**Work request**
Would you please restate all of the entries exactly, apart from the pictures?

(Records for this exercise Opens)

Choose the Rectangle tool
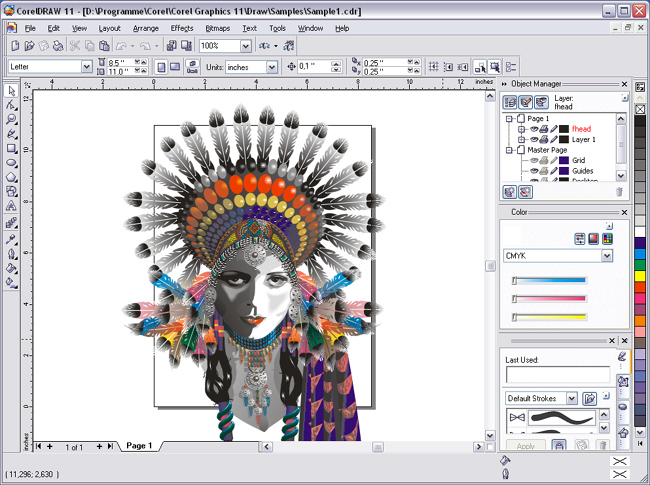Screen dimensions: 650x485 pyautogui.click(x=11, y=147)
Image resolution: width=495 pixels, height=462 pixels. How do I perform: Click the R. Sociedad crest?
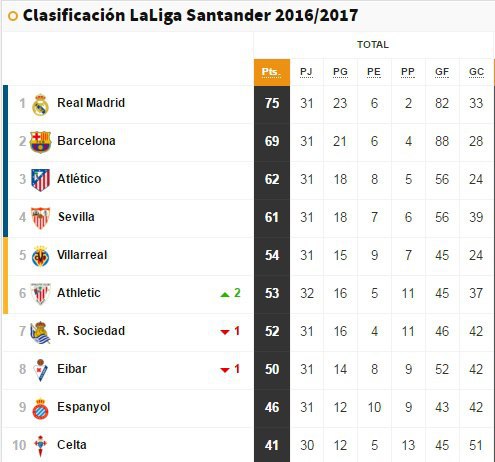coord(40,332)
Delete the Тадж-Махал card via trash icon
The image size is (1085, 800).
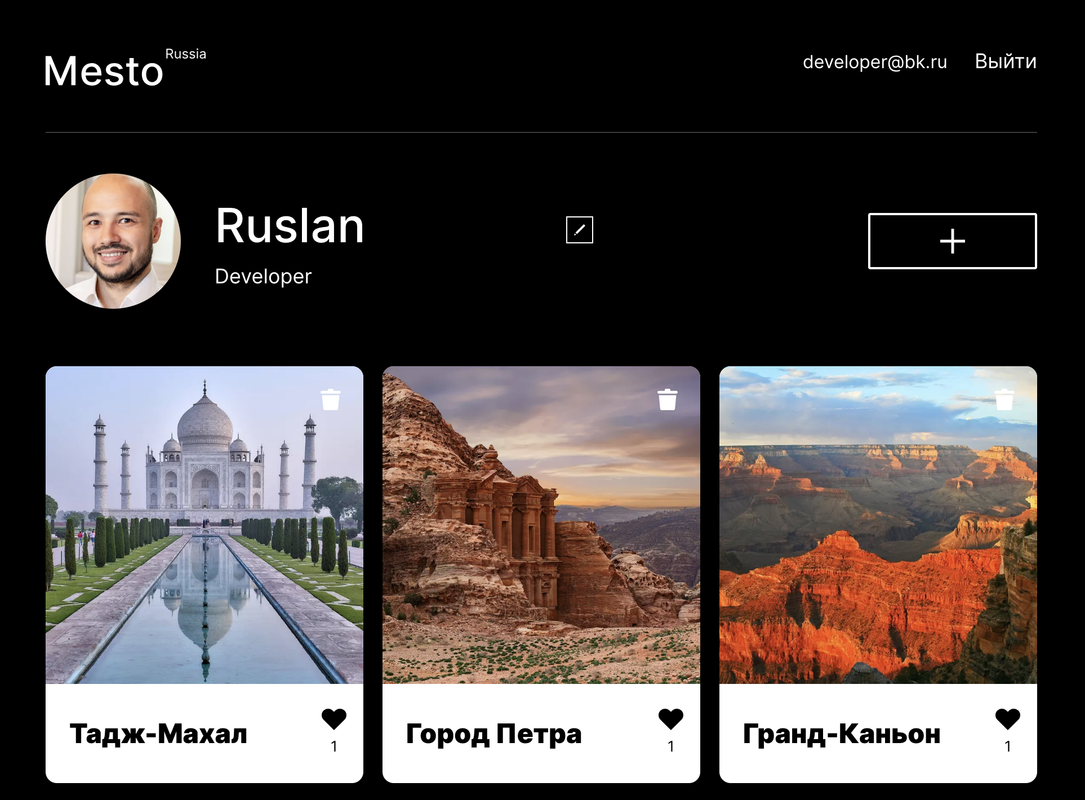[331, 399]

(Records for this exercise Closes)

**The completed task**
Choose the Rectangle tool
Screen dimensions: 650x485 pyautogui.click(x=11, y=147)
Image resolution: width=495 pixels, height=462 pixels. How do I perform: Click the R. Sociedad crest?
coord(40,332)
Delete the Тадж-Махал card via trash icon
The image size is (1085, 800).
[331, 399]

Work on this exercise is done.